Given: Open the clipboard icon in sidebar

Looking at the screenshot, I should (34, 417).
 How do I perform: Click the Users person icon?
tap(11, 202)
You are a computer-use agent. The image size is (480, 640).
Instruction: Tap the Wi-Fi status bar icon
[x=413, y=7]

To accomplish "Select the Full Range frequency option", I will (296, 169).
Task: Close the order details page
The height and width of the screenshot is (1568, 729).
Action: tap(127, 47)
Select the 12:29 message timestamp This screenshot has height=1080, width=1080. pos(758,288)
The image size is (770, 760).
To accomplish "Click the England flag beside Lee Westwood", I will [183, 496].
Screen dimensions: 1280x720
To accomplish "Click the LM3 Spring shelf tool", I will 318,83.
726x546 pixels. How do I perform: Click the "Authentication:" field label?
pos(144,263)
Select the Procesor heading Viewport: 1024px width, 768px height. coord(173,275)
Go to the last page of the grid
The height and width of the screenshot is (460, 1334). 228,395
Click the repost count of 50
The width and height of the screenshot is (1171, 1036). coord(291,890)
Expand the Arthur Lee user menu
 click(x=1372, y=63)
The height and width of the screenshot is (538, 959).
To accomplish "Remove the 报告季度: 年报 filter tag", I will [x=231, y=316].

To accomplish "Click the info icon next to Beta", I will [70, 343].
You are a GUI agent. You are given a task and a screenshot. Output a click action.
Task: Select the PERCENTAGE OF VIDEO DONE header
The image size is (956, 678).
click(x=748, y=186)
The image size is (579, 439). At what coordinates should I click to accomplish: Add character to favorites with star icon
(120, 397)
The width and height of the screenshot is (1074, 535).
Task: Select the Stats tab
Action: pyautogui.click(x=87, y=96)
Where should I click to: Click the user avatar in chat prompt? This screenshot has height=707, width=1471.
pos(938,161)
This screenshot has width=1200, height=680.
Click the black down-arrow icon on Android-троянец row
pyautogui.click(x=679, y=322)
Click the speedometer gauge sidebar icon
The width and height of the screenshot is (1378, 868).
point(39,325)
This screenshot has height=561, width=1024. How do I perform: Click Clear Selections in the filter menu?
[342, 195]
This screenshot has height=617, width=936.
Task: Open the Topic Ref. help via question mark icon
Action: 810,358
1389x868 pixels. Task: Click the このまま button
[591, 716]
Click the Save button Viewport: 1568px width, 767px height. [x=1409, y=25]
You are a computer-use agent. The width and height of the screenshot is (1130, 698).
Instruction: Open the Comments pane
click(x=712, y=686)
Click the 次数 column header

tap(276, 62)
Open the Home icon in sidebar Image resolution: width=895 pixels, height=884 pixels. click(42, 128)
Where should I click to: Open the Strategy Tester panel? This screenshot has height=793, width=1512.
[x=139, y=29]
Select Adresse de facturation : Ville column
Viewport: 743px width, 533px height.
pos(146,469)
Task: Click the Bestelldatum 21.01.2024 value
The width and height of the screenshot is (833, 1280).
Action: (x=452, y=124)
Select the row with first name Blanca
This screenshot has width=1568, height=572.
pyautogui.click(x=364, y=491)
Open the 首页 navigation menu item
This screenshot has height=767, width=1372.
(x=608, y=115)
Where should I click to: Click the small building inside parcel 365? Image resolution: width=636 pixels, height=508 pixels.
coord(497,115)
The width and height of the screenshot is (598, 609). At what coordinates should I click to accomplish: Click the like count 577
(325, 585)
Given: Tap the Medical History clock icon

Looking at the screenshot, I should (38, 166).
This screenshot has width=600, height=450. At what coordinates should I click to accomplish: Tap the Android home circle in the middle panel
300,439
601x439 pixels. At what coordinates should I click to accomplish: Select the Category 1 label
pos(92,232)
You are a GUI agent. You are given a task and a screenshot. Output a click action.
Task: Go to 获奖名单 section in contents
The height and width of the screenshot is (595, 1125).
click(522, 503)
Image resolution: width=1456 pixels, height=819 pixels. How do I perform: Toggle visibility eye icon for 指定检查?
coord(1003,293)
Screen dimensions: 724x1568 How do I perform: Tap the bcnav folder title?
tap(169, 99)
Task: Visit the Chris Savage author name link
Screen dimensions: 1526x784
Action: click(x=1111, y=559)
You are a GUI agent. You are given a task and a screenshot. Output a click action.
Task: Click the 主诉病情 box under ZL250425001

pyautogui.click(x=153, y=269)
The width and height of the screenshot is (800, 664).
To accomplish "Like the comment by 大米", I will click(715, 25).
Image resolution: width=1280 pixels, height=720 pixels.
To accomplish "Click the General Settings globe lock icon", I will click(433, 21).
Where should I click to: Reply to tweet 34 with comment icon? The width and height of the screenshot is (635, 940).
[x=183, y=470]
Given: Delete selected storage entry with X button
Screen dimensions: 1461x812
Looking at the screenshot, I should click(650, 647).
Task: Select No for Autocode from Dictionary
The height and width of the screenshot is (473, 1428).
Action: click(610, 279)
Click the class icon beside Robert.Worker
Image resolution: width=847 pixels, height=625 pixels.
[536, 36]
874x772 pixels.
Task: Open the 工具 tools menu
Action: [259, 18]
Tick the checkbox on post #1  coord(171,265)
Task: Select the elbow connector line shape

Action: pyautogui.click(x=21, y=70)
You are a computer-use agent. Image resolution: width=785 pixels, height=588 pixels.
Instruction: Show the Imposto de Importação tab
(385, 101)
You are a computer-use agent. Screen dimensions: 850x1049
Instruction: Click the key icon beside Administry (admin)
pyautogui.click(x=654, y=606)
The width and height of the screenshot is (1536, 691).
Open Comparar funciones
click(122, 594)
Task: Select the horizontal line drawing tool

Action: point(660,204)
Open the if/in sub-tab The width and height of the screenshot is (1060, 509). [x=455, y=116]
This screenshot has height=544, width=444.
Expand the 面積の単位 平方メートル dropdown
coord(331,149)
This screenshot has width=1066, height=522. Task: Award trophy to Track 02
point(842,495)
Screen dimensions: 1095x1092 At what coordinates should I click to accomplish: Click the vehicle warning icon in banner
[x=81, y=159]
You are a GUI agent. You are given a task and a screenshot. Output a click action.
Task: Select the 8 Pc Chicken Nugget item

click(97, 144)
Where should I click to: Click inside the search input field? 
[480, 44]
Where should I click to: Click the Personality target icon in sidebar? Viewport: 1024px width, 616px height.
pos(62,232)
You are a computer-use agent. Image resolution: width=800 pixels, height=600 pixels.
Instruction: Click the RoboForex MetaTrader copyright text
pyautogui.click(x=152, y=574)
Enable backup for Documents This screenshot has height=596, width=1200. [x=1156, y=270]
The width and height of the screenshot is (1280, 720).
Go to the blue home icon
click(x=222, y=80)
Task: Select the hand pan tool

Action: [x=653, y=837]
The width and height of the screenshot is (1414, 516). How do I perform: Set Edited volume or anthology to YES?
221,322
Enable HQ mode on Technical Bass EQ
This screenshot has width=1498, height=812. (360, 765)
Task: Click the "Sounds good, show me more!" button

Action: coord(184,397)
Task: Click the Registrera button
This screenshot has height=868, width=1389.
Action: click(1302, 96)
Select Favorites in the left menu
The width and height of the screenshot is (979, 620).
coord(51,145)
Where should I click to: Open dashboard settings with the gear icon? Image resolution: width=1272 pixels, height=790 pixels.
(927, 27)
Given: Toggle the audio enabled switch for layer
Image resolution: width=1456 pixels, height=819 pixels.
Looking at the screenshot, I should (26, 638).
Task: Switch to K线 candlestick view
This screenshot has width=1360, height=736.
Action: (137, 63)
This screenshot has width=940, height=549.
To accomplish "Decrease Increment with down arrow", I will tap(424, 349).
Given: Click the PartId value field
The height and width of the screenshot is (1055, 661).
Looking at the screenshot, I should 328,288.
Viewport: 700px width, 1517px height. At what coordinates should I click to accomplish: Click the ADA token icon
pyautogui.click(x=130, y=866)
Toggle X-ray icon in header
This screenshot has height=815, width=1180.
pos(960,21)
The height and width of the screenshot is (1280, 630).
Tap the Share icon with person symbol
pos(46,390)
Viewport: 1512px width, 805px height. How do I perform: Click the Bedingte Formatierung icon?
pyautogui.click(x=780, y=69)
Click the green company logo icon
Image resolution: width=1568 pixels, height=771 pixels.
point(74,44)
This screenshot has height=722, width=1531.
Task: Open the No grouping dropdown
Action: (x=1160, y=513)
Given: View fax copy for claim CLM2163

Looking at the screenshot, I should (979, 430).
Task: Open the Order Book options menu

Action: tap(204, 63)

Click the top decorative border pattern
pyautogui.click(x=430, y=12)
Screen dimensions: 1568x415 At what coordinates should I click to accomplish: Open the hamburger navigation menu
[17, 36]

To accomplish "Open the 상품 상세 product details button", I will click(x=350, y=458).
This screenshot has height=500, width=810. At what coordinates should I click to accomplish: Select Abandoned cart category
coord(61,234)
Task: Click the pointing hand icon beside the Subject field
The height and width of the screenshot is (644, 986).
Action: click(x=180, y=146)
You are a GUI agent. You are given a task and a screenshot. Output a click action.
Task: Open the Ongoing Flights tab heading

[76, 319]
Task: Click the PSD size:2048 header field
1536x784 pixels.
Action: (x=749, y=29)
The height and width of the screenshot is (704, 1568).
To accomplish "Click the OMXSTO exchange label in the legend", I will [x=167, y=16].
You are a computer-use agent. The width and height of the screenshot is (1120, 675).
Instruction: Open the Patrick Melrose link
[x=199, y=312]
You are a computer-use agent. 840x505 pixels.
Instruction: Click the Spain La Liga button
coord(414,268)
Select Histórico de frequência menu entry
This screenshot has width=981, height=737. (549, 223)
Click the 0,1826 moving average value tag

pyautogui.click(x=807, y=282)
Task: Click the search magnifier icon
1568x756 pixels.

→ REQUIRED ACTION
Above are records; repeat only the lines starting at the line with "Task: Click the Registrera button" and ending at the line with "Task: Switch to K线 candlestick view", exactly as they appear, both included.

→ OUTPUT OF THE TASK
Task: Click the Registrera button
This screenshot has height=868, width=1389.
Action: click(1302, 96)
Select Favorites in the left menu
The width and height of the screenshot is (979, 620).
coord(51,145)
Where should I click to: Open dashboard settings with the gear icon? Image resolution: width=1272 pixels, height=790 pixels.
(927, 27)
Given: Toggle the audio enabled switch for layer
Image resolution: width=1456 pixels, height=819 pixels.
Looking at the screenshot, I should (26, 638).
Task: Switch to K线 candlestick view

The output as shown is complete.